What Makes a Holy Ghost?

By Emma Restuccia,


The months of October and November can feel a bit eerie, both culturally and liturgically. Halloween decorations deck store aisles early on. In the Catholic realm, November is the month dedicated to the Holy Souls in purgatory, a beautiful yet other-worldly commemoration, and the Solemnity of All Saints Day kicks off November. With saints, spirits, souls, and specters on the brain, the time is apt to think of the Holy Ghost. 


While typically referred to in recent times as the Holy Spirit, the title of Holy Ghost has always had an eerie ring. In modern ages, the word “ghost” has a scary, paranormal connotation, and often refers to death. But early English prayers and biblical translations primarily used this word choice when referring to the Third Person of the Trinity.  
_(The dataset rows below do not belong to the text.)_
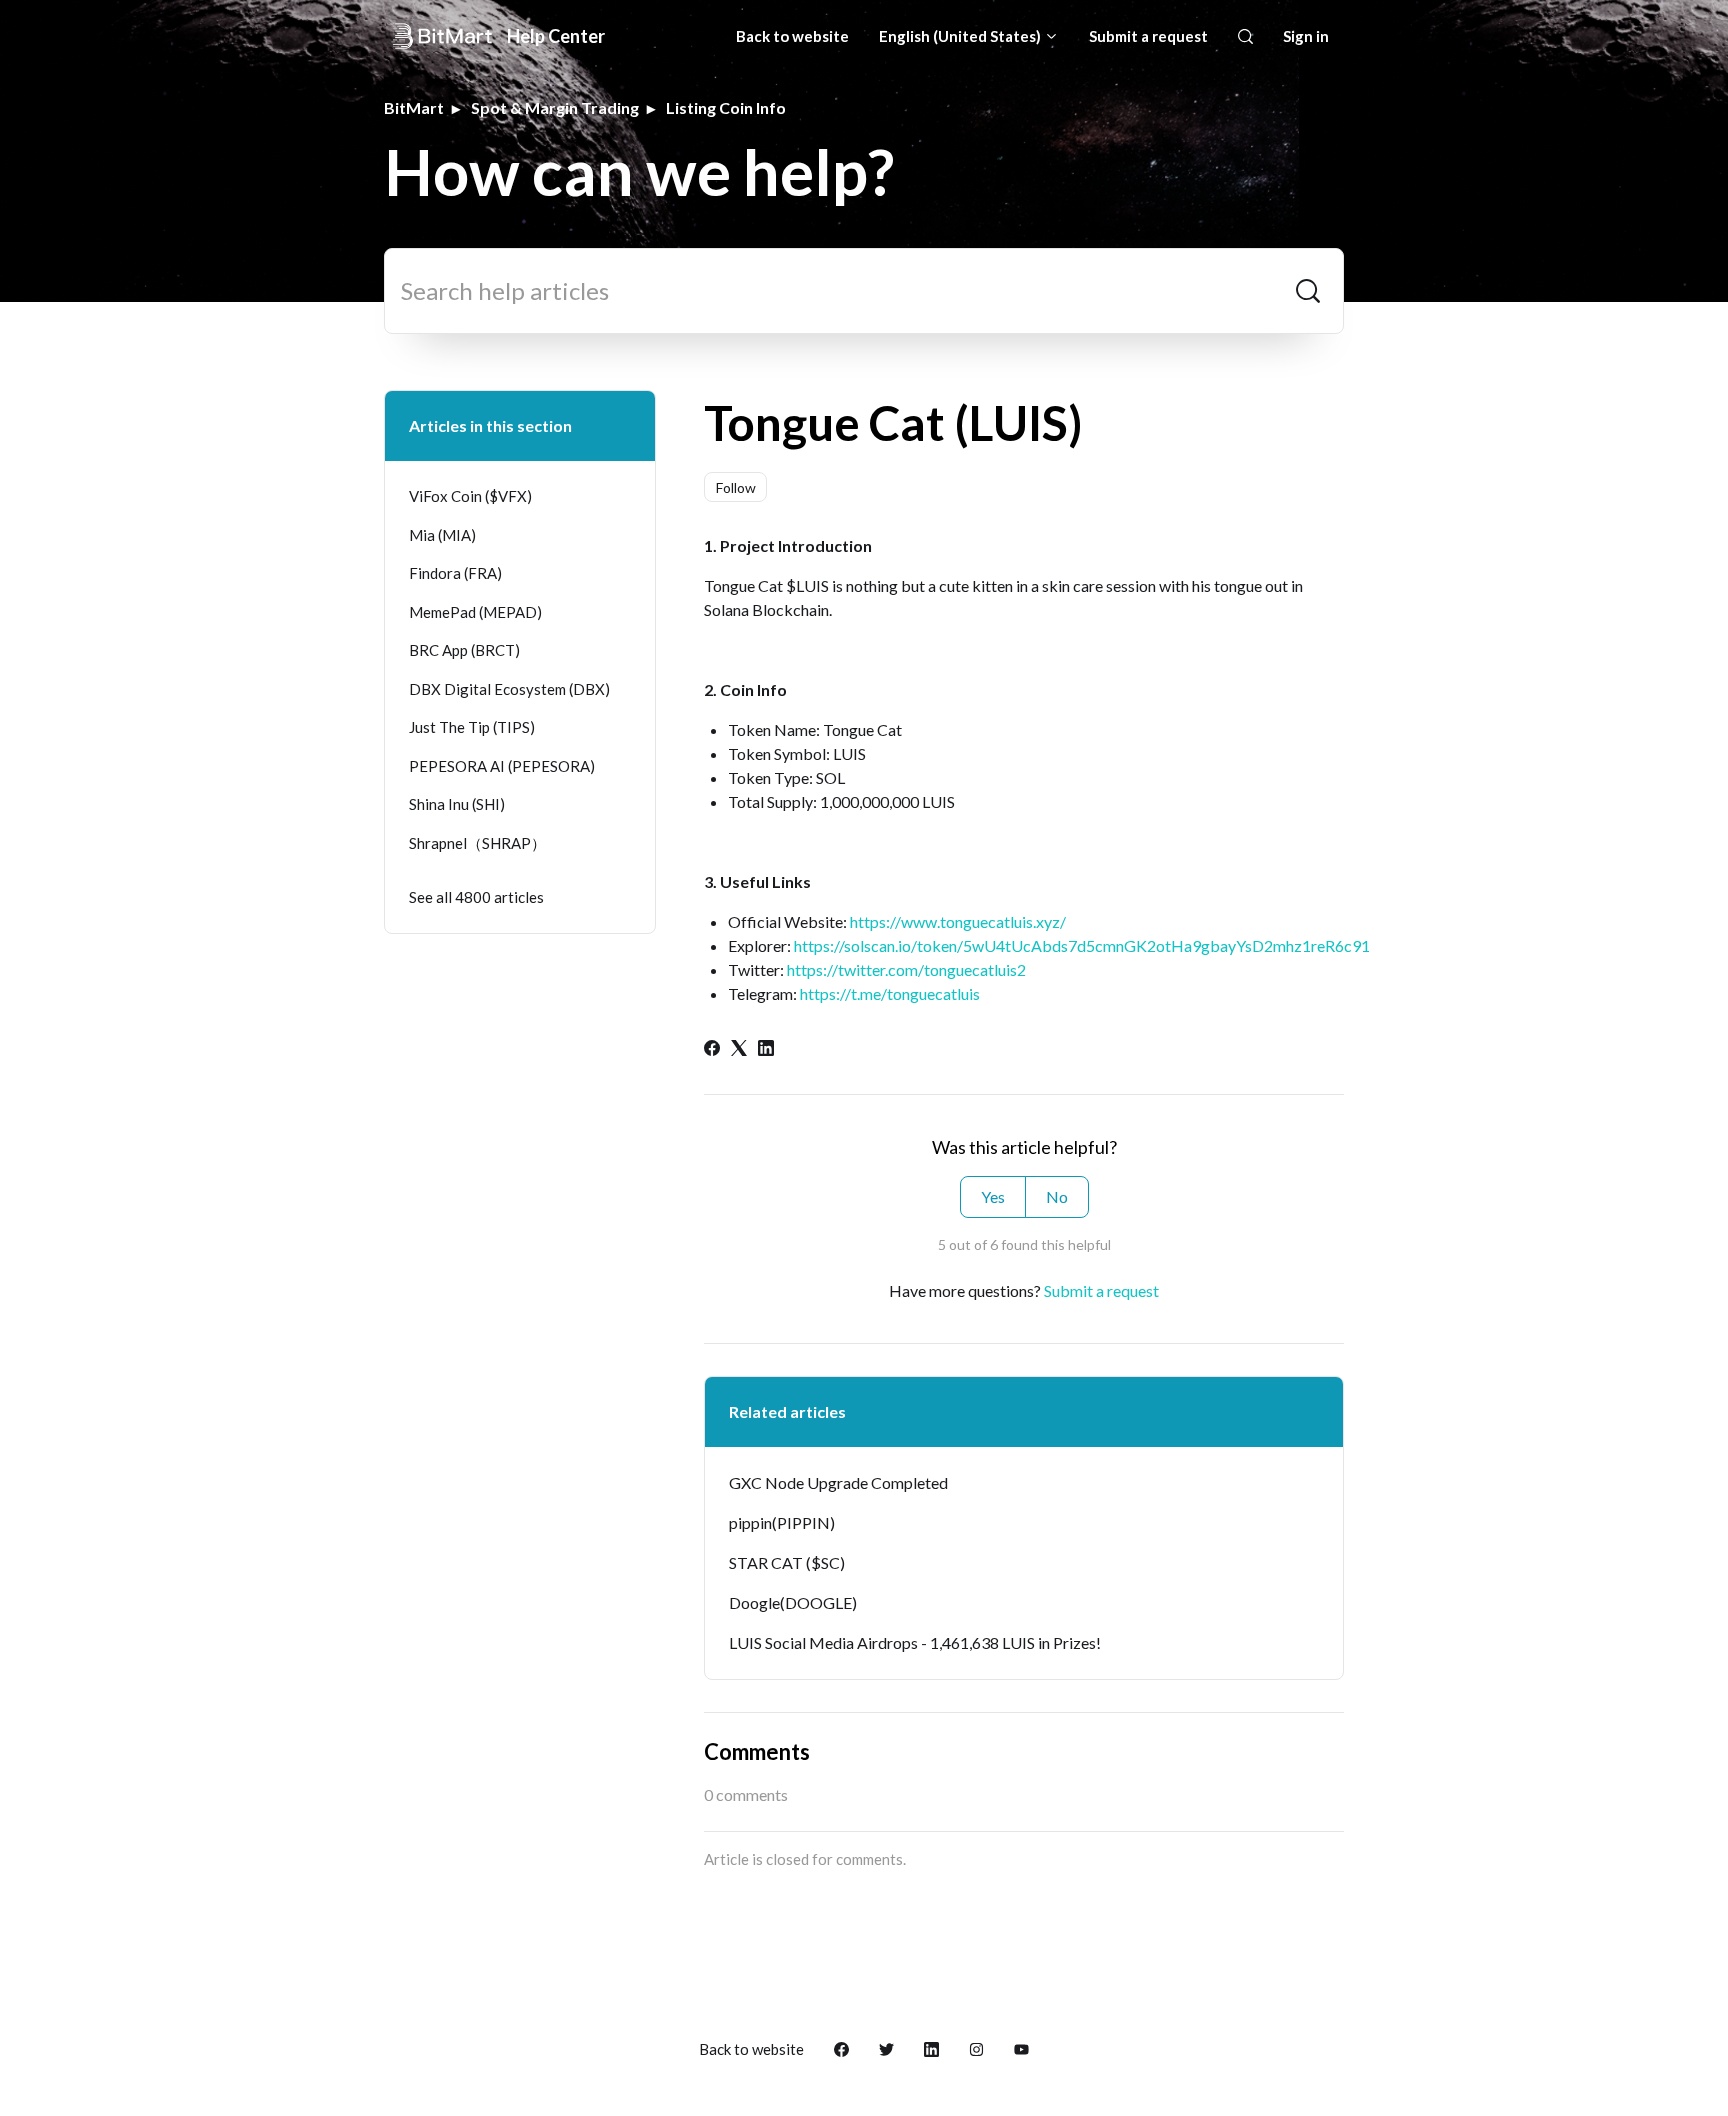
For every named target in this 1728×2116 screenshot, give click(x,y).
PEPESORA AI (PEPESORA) (502, 766)
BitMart (414, 107)
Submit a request (1148, 36)
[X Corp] (739, 1049)
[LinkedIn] (766, 1049)
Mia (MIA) (442, 535)
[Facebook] (712, 1049)
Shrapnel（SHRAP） (477, 843)
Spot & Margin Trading (555, 107)
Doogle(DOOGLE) (793, 1602)
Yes (993, 1196)
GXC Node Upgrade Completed (838, 1482)
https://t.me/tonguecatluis (890, 993)
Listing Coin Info (726, 107)
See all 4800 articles (476, 897)
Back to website (792, 36)
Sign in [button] (1306, 36)
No (1057, 1196)
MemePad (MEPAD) (475, 612)
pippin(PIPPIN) (782, 1522)
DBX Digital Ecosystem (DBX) (509, 689)
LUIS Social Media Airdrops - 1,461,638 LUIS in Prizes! (915, 1642)
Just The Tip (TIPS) (472, 727)
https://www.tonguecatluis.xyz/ (958, 921)
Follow (736, 487)
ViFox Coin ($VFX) (470, 496)
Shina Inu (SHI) (457, 804)
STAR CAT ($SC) (787, 1562)
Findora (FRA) (455, 573)
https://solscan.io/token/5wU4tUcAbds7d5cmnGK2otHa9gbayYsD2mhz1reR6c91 (1082, 945)
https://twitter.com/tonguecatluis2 (906, 969)
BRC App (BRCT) (464, 650)
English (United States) (961, 36)
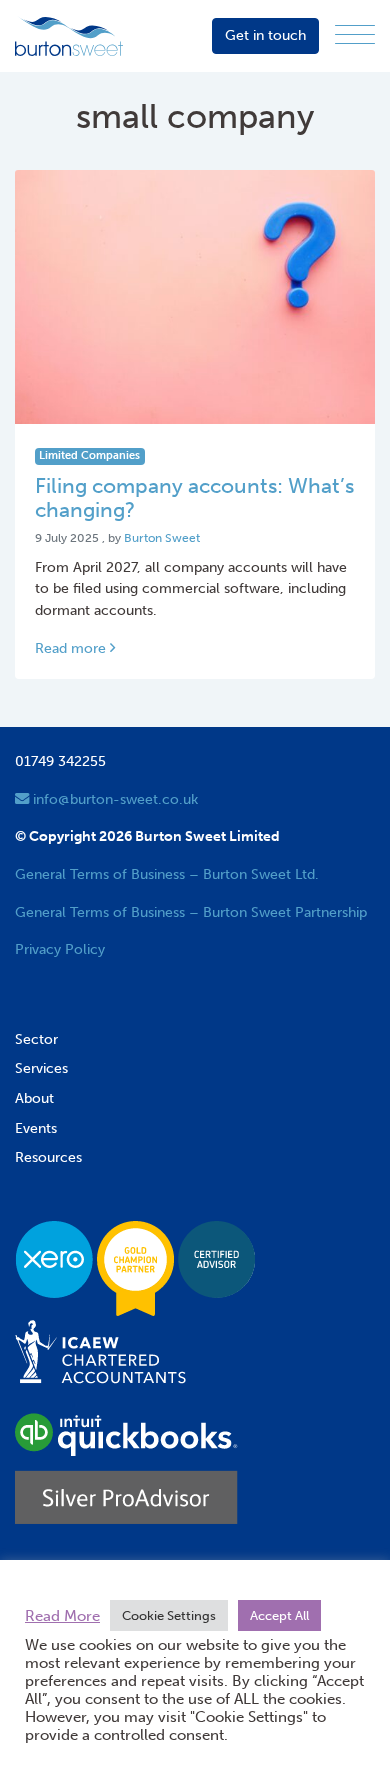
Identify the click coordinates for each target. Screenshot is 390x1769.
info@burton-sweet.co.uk (113, 799)
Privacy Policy (60, 949)
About (34, 1098)
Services (41, 1068)
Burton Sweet (162, 538)
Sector (36, 1039)
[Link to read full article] (195, 297)
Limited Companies (89, 455)
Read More (62, 1616)
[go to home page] (69, 35)
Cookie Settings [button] (169, 1615)
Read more (72, 648)
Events (36, 1128)
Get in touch (265, 35)
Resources (48, 1157)
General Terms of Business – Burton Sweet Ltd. (167, 874)
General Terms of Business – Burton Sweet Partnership (191, 912)
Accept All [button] (279, 1615)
Fr. Edward McNamara attributes the change in usage of these words to how words evolve over time. While the earliest English-language versions of the Bible used both Spirit and Ghost, they mainly used the latter in describing the Third Person of the Godhead. The Geneva Bible (1560), the Tyndale Bible (1526), and the Wycliff Bible (1382) all opt for the word “Ghost” to title the Third Person of the Trinity. The later Douay-Rheims Catholic Bible and the King James Protestant Bible also used Ghost for their translations.


The words “Spirit” and “Ghost” are English translations of the original Greek and Hebrew, and later of the Latin Vulgate. This word is Pneuma in Greek, Ruah in Hebrew. and, in Latin, Spiritus. But from there, in Old English, the word is Gast. 


“The word ghost is of Germanic origin and comes from Old English gast, meaning soul, life, breath, good or bad spirit, angel or demon. Christian texts in Old English use gast to translate the Latin Spiritus, from where we get Holy Ghost,” Fr. McNamara writes. 


The Catechism of the Catholic Church also has much to say on the Holy Spirit. “The term ‘Spirit’ translates the Hebrew word ruah, which, in its primary sense, means breath, air, wind,” section 691 notes. “Jesus indeed uses the sensory image of the wind to suggest to Nicodemus the transcendent newness of him who is personally God's breath, the divine Spirit.” 


The change began to come about as “ghost” took on a more sinister and spooky association. Probably by the beginning of the 20th century, many translations had completely interchanged “Spirit” for “Ghost.” But the “Holy Ghost” title continues to be used in more traditional liturgies. And Pope Emeritus Benedict XVI uses the word Geist while celebrating Mass in his native German. 


While Catholics and Christians indeed must shun the evil and demonic, they understand these realities do truly exist, and spiritual warfare must be fought with virtue and prayer (hello, daily St. Michael prayer!). Our divine defense consists of souls, saints, angels, and the Holy Ghost. The spiritual life is full of, well, the spiritual. 


One of my favorite writers, Flannery O’Connor, is the author of the odd and eerie.  Her stories, written in the mid 1900s in her signature Southern Gothic style, are full of freaks and oddities, but always evoke a kind of reckoning, haunting grace. “It is safe to say that while the South is hardly Christ-centered, it is most certainly Christ-haunted,” O’Connor wrote.


One of my favorite O'Connor short stories is the “Temple of the Holy Ghost”––a curious and somewhat grotesque piece about girls who encounter a hermaphrodite at the fair. The hermaphrodite is repeating words adapted from 1 Corinthians 6:19: “‘A temple of the Holy Ghost. You! You are God's temple, don't you know? Don't you know?... I am a temple of the Holy Ghost.’" 


The whole strangeness of the idea––a hermaphrodite, speaking of its body as a dwelling of the Holy Ghost ––is worth more thought, and the story is well worth the read. But O’Connor fittingly uses the Ghost title to layer on the grotesqueness and to build in a way for grace to be understood. The Holy Ghost can work and make His dwelling even in the complicated, grittiness of human sinfulness. The Christian soul, if it is willing, can and must become a haunt for the Holy Ghost.


Though now largely antiquated, the title of the Holy Ghost can provide a rich opportunity for meditation on the workings of grace, the promptings of the divine Ghost, and His gifts and fruits in our lives and world. 


So like the Southern author, let us use this spooky time to see the grace in the grotesque and to be Holy Ghost-haunted.